The present observations also potentially account for the enhanced early apoptosis that is observed for ΔNS1 hRSV compared with WT hRSV (3, 28), which in turn supports the model that SOD2 induction in RSV-infected A549 cells is induced by superoxide. SOD2 is one of three SODs involved in reacting to oxidative stress to ameliorate downstream detrimental cellular damage (40, 83). These enzymes convert superoxide to H2O2, which can be a damaging oxidant if allowed to accumulate to high concentrations (40, 83). Enzymes involved in H2O2 metabolism to prevent downstream damage are induced by the NRF2 transcription factor, which was found not to vary in levels between mock infected and WT-GFP hRSV- and ΔNS1-GFP hRSV-infected A549 cells in the present study. Two key enzymes, catalase, which directly converts H2O2 to H2O and O2, and TXNRD1, which reduces thioredoxin and hydroperoxides (84) to ameliorate oxidative stress, were also seen not to differ between mock infected and WT-GFP hRSV- and ΔNS1 hRSV-infected A549 cells in the present study. Thus, it is feasible that increased SOD2 observed in the absence of NS1 would lead to high levels of unmetabolized H2O2 and enhanced apoptosis. This would be further exacerbated should the elevation of SOD2 observed with ΔNS1-GFP hRSV have arisen from elevation of superoxide (75). Precedence exists for attributing a similar imbalance of SOD2 and catalase to enhanced apoptosis of fibroblasts (83).

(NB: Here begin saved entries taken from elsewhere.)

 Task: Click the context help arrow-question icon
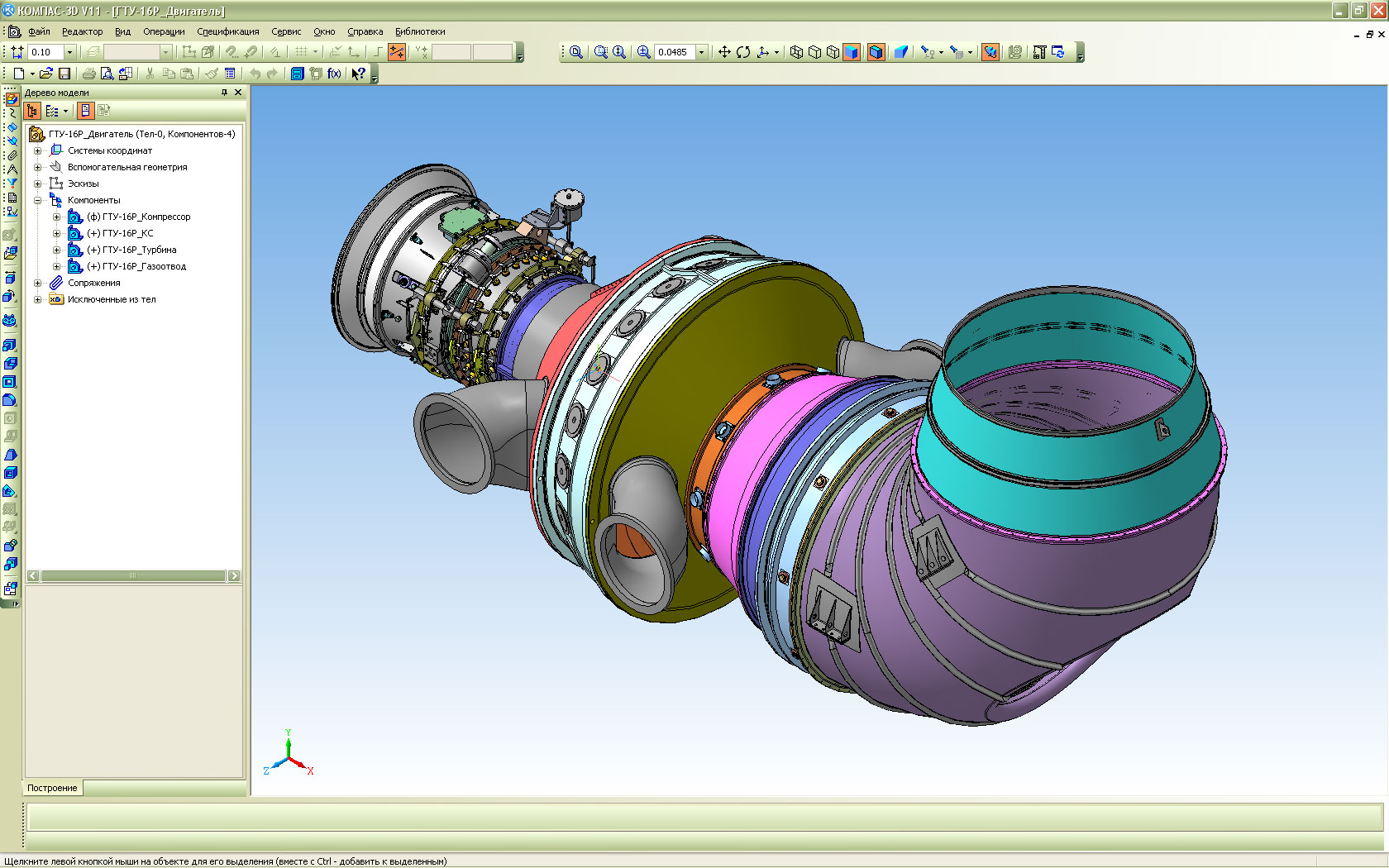(358, 74)
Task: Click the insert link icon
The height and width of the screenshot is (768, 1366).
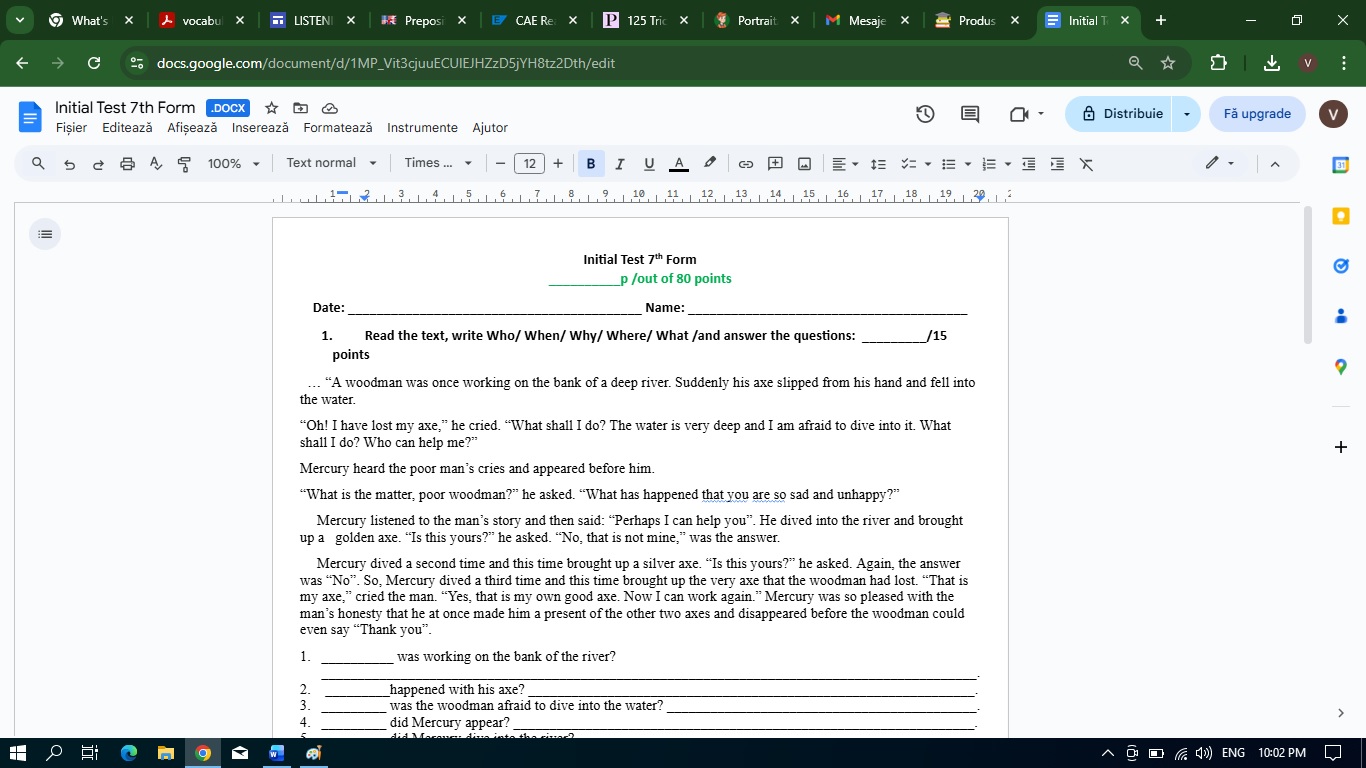Action: click(746, 164)
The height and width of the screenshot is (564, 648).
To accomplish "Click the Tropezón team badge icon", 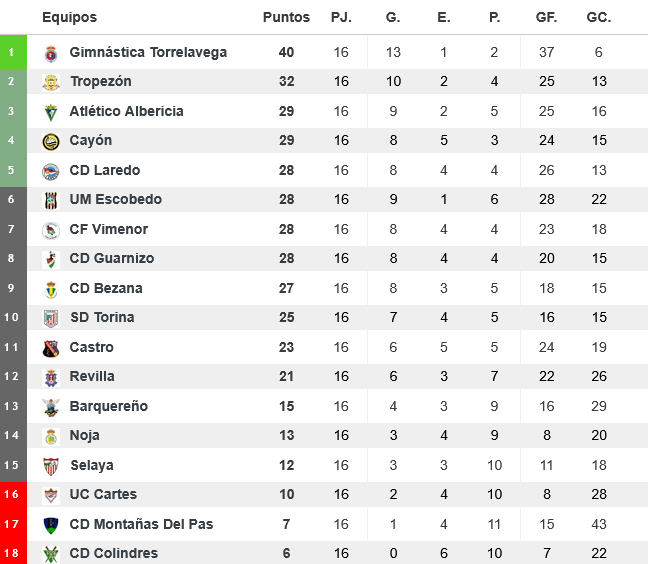I will tap(51, 82).
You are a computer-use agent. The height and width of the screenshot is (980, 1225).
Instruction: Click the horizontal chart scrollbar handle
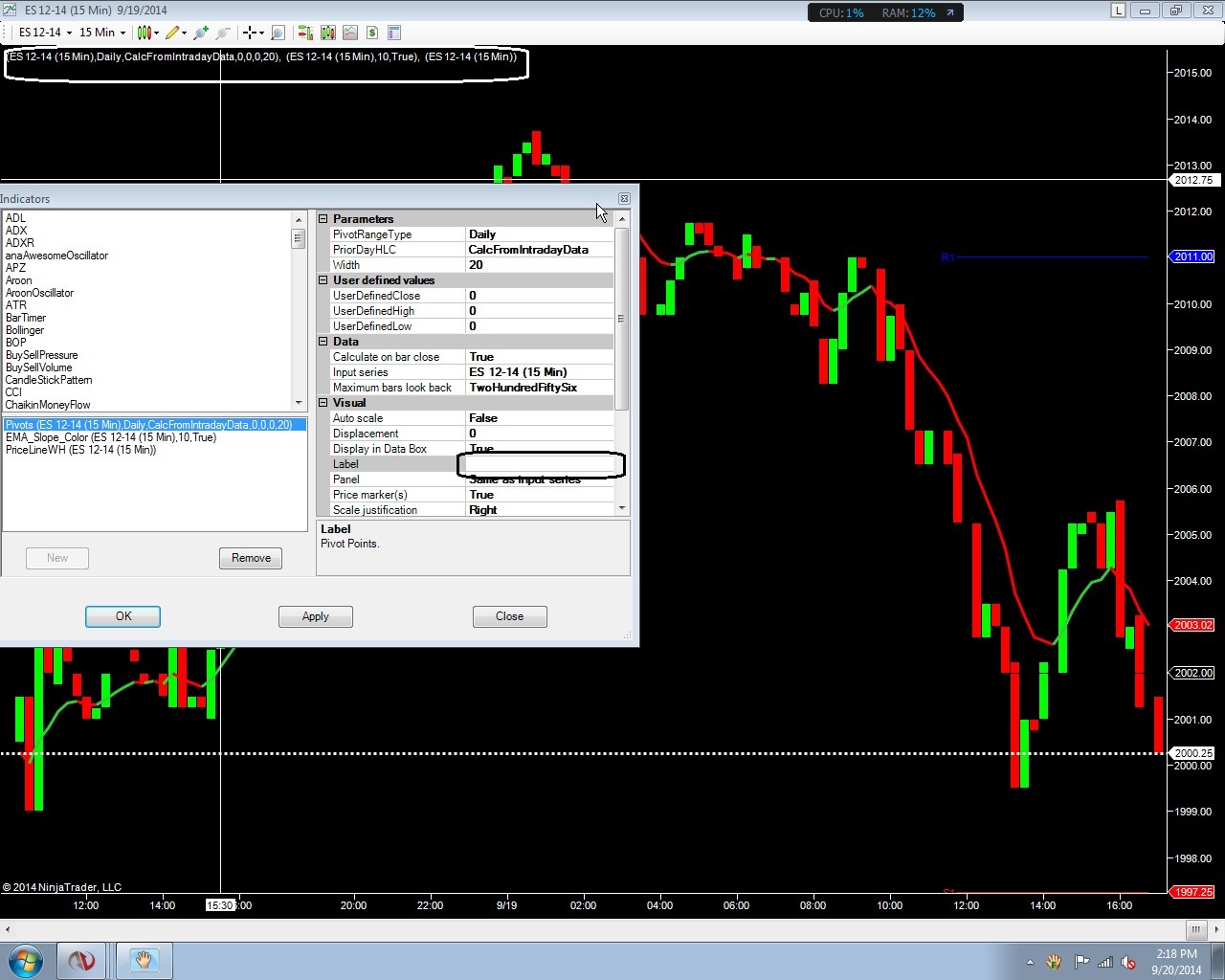[x=1195, y=929]
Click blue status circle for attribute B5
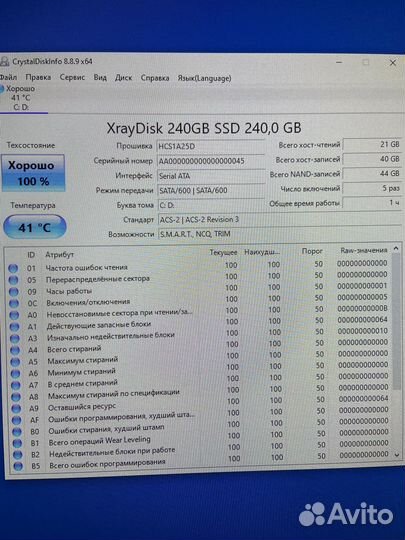 (18, 466)
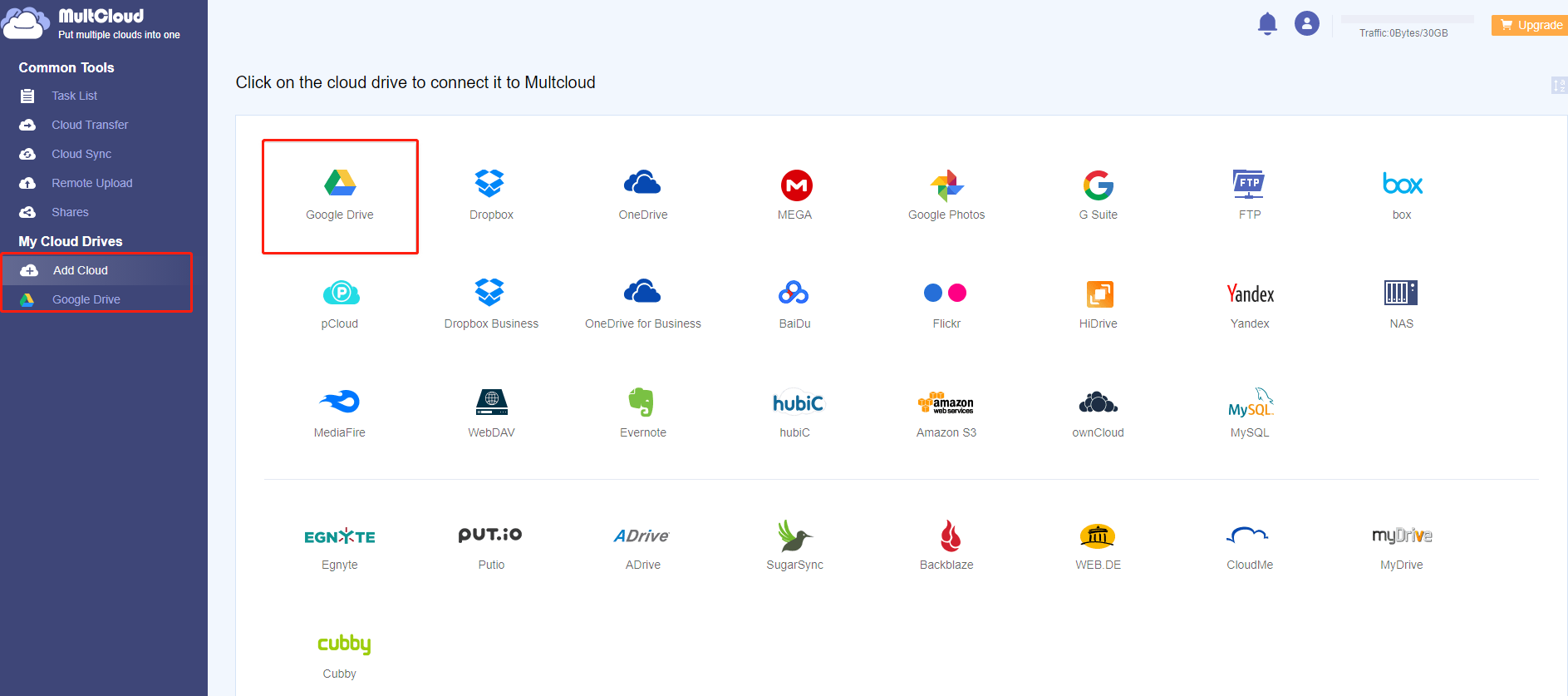Viewport: 1568px width, 696px height.
Task: Pick the Google Photos icon
Action: pyautogui.click(x=946, y=185)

In summary, the proteomic comparison of WT-GFP hRSV- and ΔNS1-GFP hRSV-infected A549 cells in the present study resulted in the surprising observation that induction of SOD2 expression in response to infection was suppressed by NS1. Thus, SOD2 served as a marker for pathways that contained molecular targets for NS1 interference. Experiments involving direct cytokine stimulation of A549 and Vero cells confirmed that SOD2 expression was not directly induced by type I IFN signaling. Two-dimensional DIGE analysis of cytokine-stimulated A549 cells ruled out an impact of NS1 on TNF-α and IL-1β induction of SOD2 expression in response to infection but indicated that the IFN-γ signaling could contain molecular targets for NS1 interference. Infectious experiments with Vero cells indicated that type I IFN signaling indirectly promoted SOD2 expression in response to infection and that NS1 may target pathway components involved in amplification of the type I IFN response. Measurement of STAT1 and STAT2 in infected A549 cells excluded one contemporary hypothesis that STAT2 is a target of NS1 (37) but indicated that STAT1 is a potential target. However, other ISG products involved in amplification of the type I IFN response, such as RIG-I, could also be targets of NS1. Preliminary comparisons of WT-GFP hRSV-infected and mock infected A549 cell lysates fractionated by in-solution IEF followed by trypsin digestion and CapHPLC-LTQ-Orbitrap-MS/MS and spectral count-based quantification (not presented herein) have shown the potential to achieve a more penetrating estimate of the impact of infection of hRSV on cellular proteomes. This approach is currently being used in conjunction with ΔNS1-GFP hRSV to extend the present findings and enhance the potential to identify other pathways and molecular targets of NS1.